Из более молодого поколения художников нужно упомянуть группу Twozywo, недавно прекратившую свою деятельность, а также Даниэля Сухоцкого и Томаса Рафу. Одна из работ Сухоцкого была запрещена недавно во Вроцлаве — неон Arbeit macht frei, который художник хотел показать на здании действующей фабрики.
Группа Twozywo занималась интервенцией в городскую среду, создавала баннеры, плакаты, многоплановые, совершенно уникальные по форме и содержанию, основанные на всем лучшем, что есть в польской графике.
Рафа — художник из Словакии, ассистент Гжегожа Ковальского в его мастерской и один из помощников Жмиевского в работе над Берлинской биеннале. Его фильмы являются как бы продолжением начатого Жмиевским цикла «Демократии» — Рафа документирует различные демонстрации, митинги и акции протеста в Европе.

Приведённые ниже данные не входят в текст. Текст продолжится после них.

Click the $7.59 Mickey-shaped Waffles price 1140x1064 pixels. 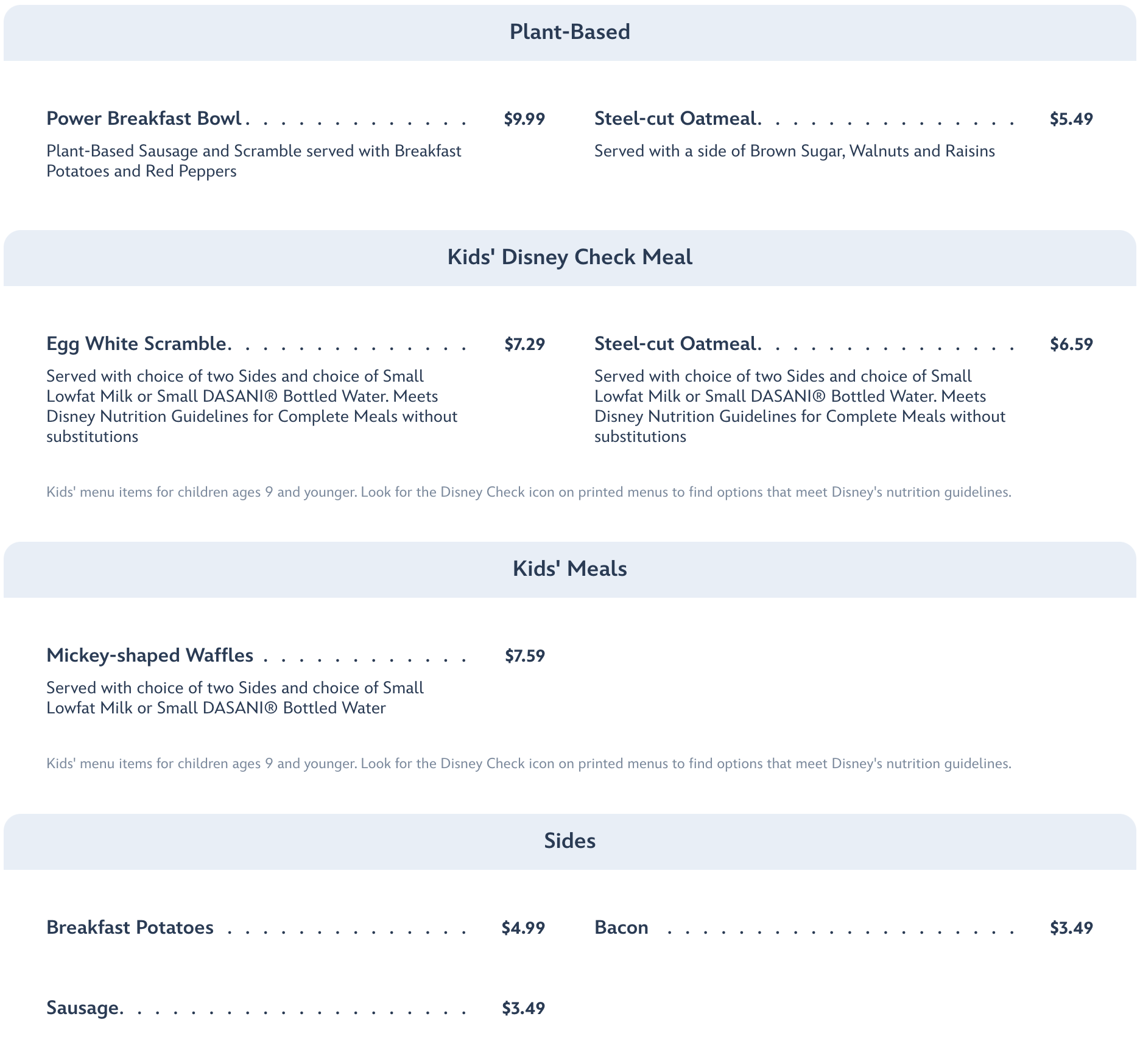tap(524, 656)
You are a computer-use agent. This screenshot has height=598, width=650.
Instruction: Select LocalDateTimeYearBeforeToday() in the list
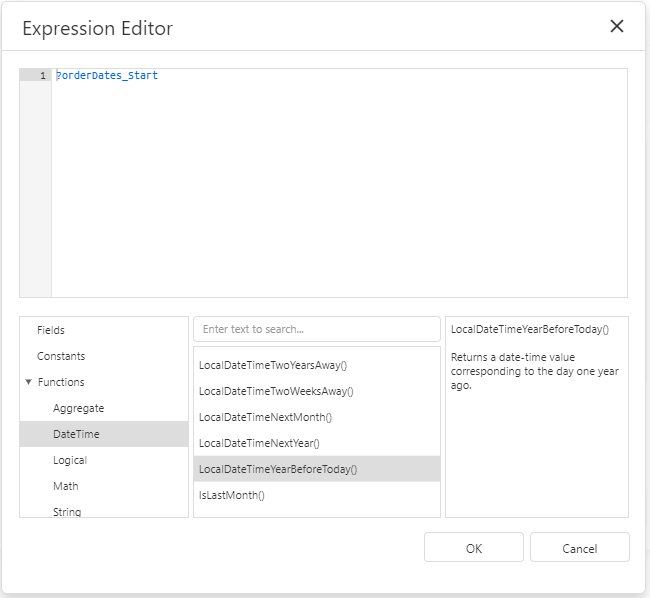point(317,469)
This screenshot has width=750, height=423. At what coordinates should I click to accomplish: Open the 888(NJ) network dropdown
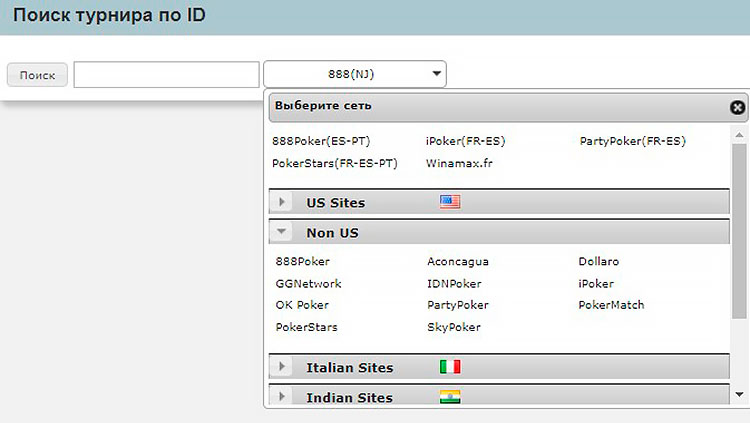pos(355,73)
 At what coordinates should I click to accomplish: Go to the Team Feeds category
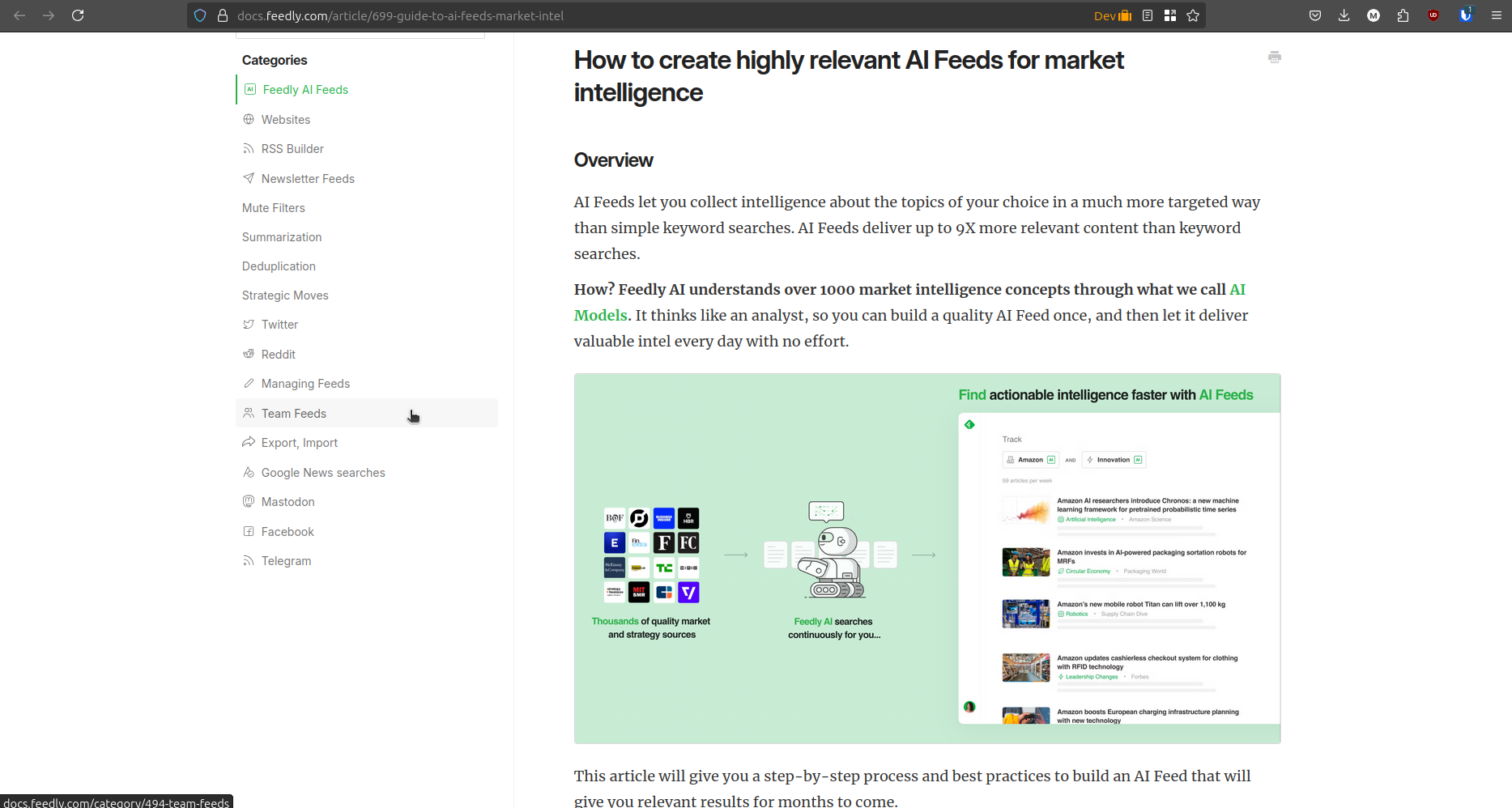coord(293,414)
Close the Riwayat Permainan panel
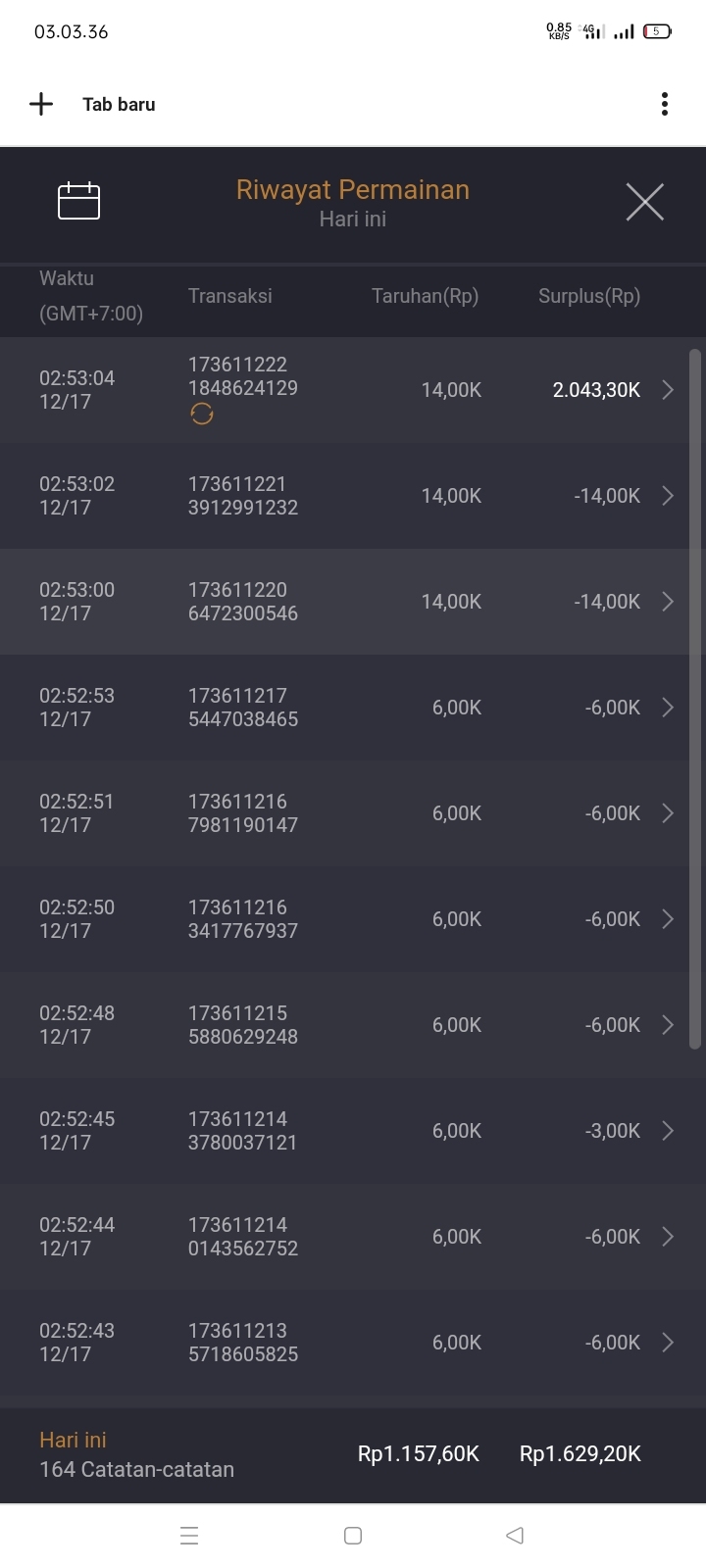This screenshot has height=1568, width=706. click(644, 202)
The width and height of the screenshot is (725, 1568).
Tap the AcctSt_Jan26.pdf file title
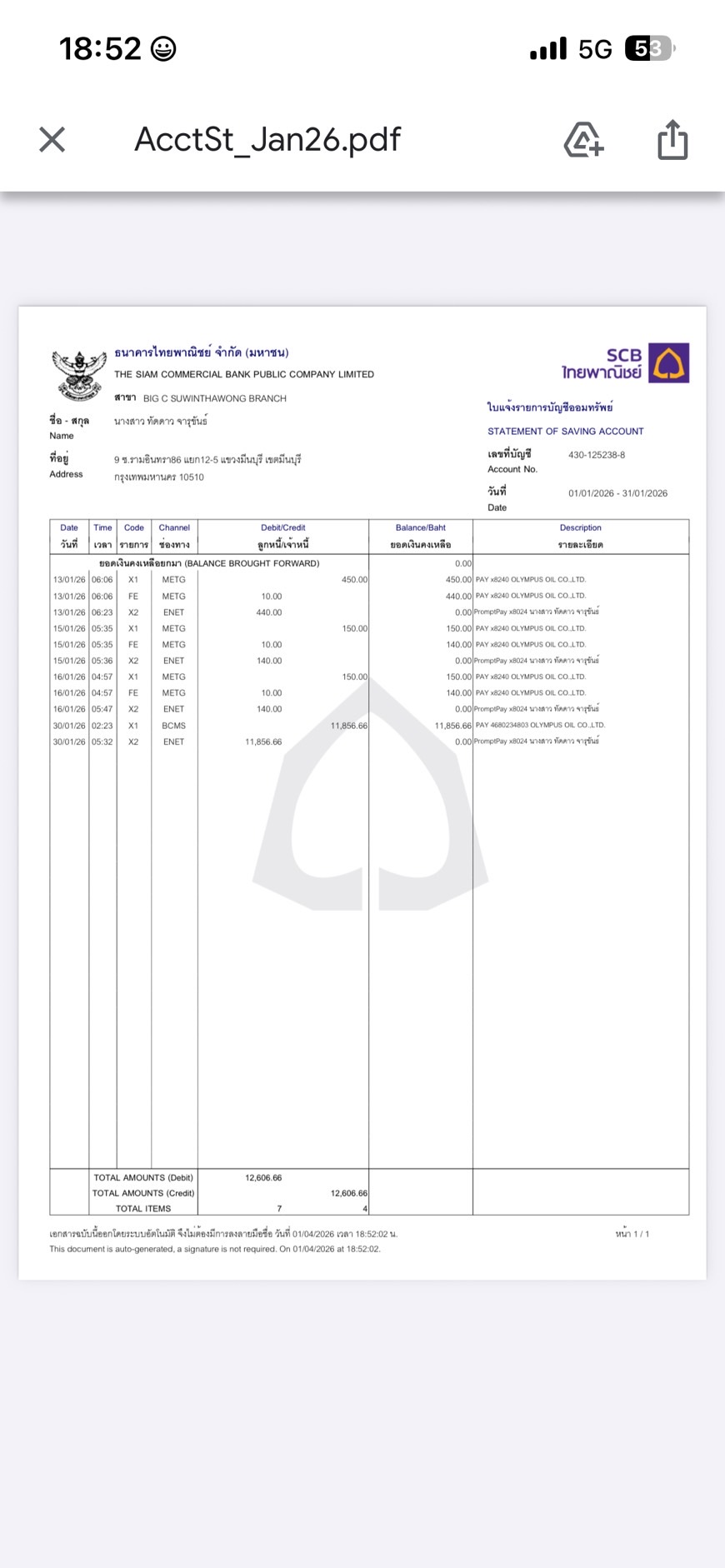[268, 139]
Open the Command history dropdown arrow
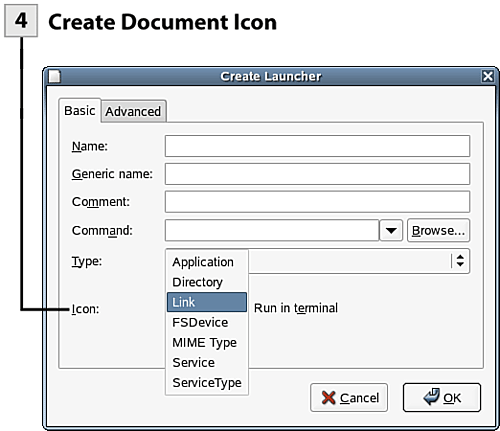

Молодое поколение польских художников открыто сосредоточено на продвижении формально «польского», так как в условиях глобализации рынка искусство все больше воспринимается как продукт. «Польское», в свою очередь, уже практически не существует, да и получилось оно довольно-таки стихийно. Яцек Маркевич вспоминает: «Когда после диплома в Ковальне в начале 1990-х мы с Касей Козырой поехали в Америку, мы были под огромным впечатлением от того, что там увидели, — все суперматериалы, используемые западными художниками, о которых мы в Польше даже и мечтать не могли в то время. Информация, которая до нас доходила, была каким-то эхом. Мы пытались сделать что-то похожее, но не знали как. Мы хотели, чтобы наши работы были такими же идеальными, как у западных художников, но у нас не было ни таких средств, ни материалов. Сейчас ситуация кардинально изменилась, у художников есть доступ ко всему, они имеют возможность делать, что душе угодно. И может быть, поэтому их работы уже совершенно другие по сути, хотя они как-то пытаются искусственно поддержать то формальное, что у нас получалось случайно. Сейчас им нравится вся эта “грязь и недоделанность”. Нравится это использовать. Это “польское” появилось тогда, когда мы варились в своем восточном котле. Сейчас неправильно думать такими категориями. Что есть, то есть — все глобализируется, и уже не имеет особого смысла гнаться за тем, что ушло. Но в то же время думать, что все мы одинаковые, тоже глупо» (интервью журналу «Обег», 16 ноября 2011).
Оппозиция в среде самих молодых художников скорее имеет направленность на внутренний мир. Некоторые критики пробуют «оформить» ее как движение/тренд, что, в общем-то, является довольно спорным вопросом. Но действительно появилось несколько художников — кто в начале нулевых, а кто чуть позже, — которые предпочитают углубляться во внутренний мир, свой и чужой, и делают это совершенно по-разному: от «реверанса» в сторону старого сюрреализма, без манифеста и концепта как такового, до метафоры реального мира здесь и сейчас, выраженной, в том числе, и через абстракцию. Я как художник предпочитаю реальность, как бы она ни была показана. Другие, как, например, Якуб Юлиан Зелковский или Томаш Ковальский, уходят в фантазии подсознания.
На самом деле говорить о какой-либо новой форме в данный момент довольно бессмысленно, так как искусство во всем мире уже давно нацелено именно на новое/другое, что, в общем-то, оправдывает тягу «инсайдерских» художников к ретро в формальном плане. Но по большому счету в данной ситуации важной постепенно становится аутентичность позиции самого художника, каким бы видом искусства он ни занимался. Другими словами, на первый план сейчас выходит личность, а тренды, движения и направления шаг за шагом могут отступать.